意識は一日で戻った。医者によると、あれほどの怪我でこんなにも早く目覚めるのは早々ないことらしい。
だが、彼女は怪我の後遺症で満足に立ち歩けない体になってしまっていた。
そんな彼女のもとに、俺と未来は足繁く通った。
「響、来たよー!」
「やあ、元気か。響」
「あっ、未来。それに祭……!」
俺達が病室に顔を出すと、響はぱあっとした笑顔を作ってくれた。
でも、体の痛々しい包帯がどうしても目を引く。
「大丈夫か? 体、動かせてるか?」
だから、俺はつい聞いてしまう。
そして、その後にやっぱり聞かなきゃよかったと後悔が襲ってくる。
何気ない世間話でもして怪我のことなんて忘れさせてやればよかったんじゃないかと。
楽しくおしゃべりして現実逃避でもすればよかったのではないかと、そんな後悔を。
「うーん……まだ全然思うように動かないけど……でも、リハビリ頑張ってるよ。早く昔みたいに自由に動きたいしね」
だが、俺の言葉に響はまた笑って返した。
やはり響は強い子だ。
俺はそう思った。
だから、俺は響に言う。
「大丈夫だよ響。

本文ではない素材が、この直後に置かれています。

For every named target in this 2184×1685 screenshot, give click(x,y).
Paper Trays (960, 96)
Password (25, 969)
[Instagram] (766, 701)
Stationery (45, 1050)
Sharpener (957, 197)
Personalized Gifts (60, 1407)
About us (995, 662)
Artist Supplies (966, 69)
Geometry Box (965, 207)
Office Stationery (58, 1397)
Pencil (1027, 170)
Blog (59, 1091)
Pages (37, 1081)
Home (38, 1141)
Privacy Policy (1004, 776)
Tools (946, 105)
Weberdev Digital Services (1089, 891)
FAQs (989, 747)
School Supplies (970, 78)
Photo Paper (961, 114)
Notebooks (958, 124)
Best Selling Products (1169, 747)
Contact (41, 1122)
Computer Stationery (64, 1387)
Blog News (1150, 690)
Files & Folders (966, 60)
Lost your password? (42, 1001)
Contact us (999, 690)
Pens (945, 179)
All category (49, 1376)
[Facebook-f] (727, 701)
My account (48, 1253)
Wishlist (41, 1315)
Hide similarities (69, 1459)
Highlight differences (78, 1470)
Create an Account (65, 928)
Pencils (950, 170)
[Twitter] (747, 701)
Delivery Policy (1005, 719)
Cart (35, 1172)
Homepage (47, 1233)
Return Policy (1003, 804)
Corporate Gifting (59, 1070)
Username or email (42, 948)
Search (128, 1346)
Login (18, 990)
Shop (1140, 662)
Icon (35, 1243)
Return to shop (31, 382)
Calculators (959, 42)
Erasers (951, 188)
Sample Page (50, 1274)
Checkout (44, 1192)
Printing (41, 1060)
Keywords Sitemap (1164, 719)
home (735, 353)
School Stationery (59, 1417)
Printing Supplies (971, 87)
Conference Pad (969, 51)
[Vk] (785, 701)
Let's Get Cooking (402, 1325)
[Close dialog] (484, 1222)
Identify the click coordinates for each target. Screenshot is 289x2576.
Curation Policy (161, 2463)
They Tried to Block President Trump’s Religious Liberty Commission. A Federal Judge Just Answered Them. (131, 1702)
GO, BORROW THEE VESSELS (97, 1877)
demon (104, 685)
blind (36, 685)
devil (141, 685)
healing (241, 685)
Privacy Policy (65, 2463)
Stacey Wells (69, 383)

響ならきっとすぐにもとに戻れるって! そのために、俺達も全力で手伝うからさ! なあ未来!」
「うん、そうだよ! 響ならすぐ元気になれるよ! だって元気が取り柄なんだもん響は!」
「……うん、そうだよね! 元気のない私なんて私じゃない! へいきへっちゃら!」
響はまたそう言って笑った。
俺と未来はお互いに視線をあわせてうなずき合う。
そうだ、俺達が響を支えなきゃならない。
特に、響を救えなかった俺は。
響は一人でも立ち上がるなんてアニメの展開で知ってる。
でもそれがどうした。
今、俺は響の友達なんだ。なら、友達のためにできることはするべきじゃないか。
そうしてその日から三人一緒のリハビリ生活が始まった。
響は最初、まともに歩くことすらできなかった。
看護師や医者が一緒にいて車椅子で押してもらわないと移動することもできない。
そんな響を俺達は全力でサポートした。
歩く練習のときは手を引いてやり、手を動かす練習のときは彼女が指の動きを練習しやすいように様々な工夫をした。
そうして、響のリハビリは日々進んでいった。
「はぁ……やっぱ私って呪われてるかも……」
でも、そんな頑張ってる響だって弱音を吐くことだってある。
それは、リハビリを初めて一週間。
歩く練習がうまくいっていない日だった。
「どうした、響?」
「うん……この一週間頑張ってるのに、私全然歩けない。こうして助かった、助けてもらった命なのに、それを活かせない。やっぱり私って、ダメなのかな……」
「そんなことない!」
俺はその言葉に反射的にどなっていた。
「響がダメなことなんてあるもんか! 響はいっつも俺達の中心にいて、太陽みたいな存在なんだ! そんな響が、呪われてるなんて……ダメなことなんてあるわけない!」
「祭……」
「あっ……」
つい熱くなった俺は自分の口を手で閉じる。
言い過ぎたかな……思えば俺は前世で人付き合いが苦手だった。
それに、余計なことを言って他人と逆に距離を取られることもあった。
もしかしたら……。
そんな不安が、俺の中によぎる。
「……ありがと、祭。そうだね、しょげるなんて私らしくない! へいきへっちゃら!」
でも、響はまた笑顔を作っていった。
ああ、これが彼女の強さだ……辛く苦しくても、太陽のように笑うことができる。
それが、立花響という、俺の親友なんだなって。
俺はそのことにとても感動した。
そして、この友人のために俺はできることをまた頑張らないと、と思った。
響と一緒に立ち上がるんだ、俺も。
そして俺は決意した。
この後、響を待っている世間の悪意から、必ず彼女を守ると。
だが、そんな俺の考えが甘かったことを、俺はすぐ知ることになる……。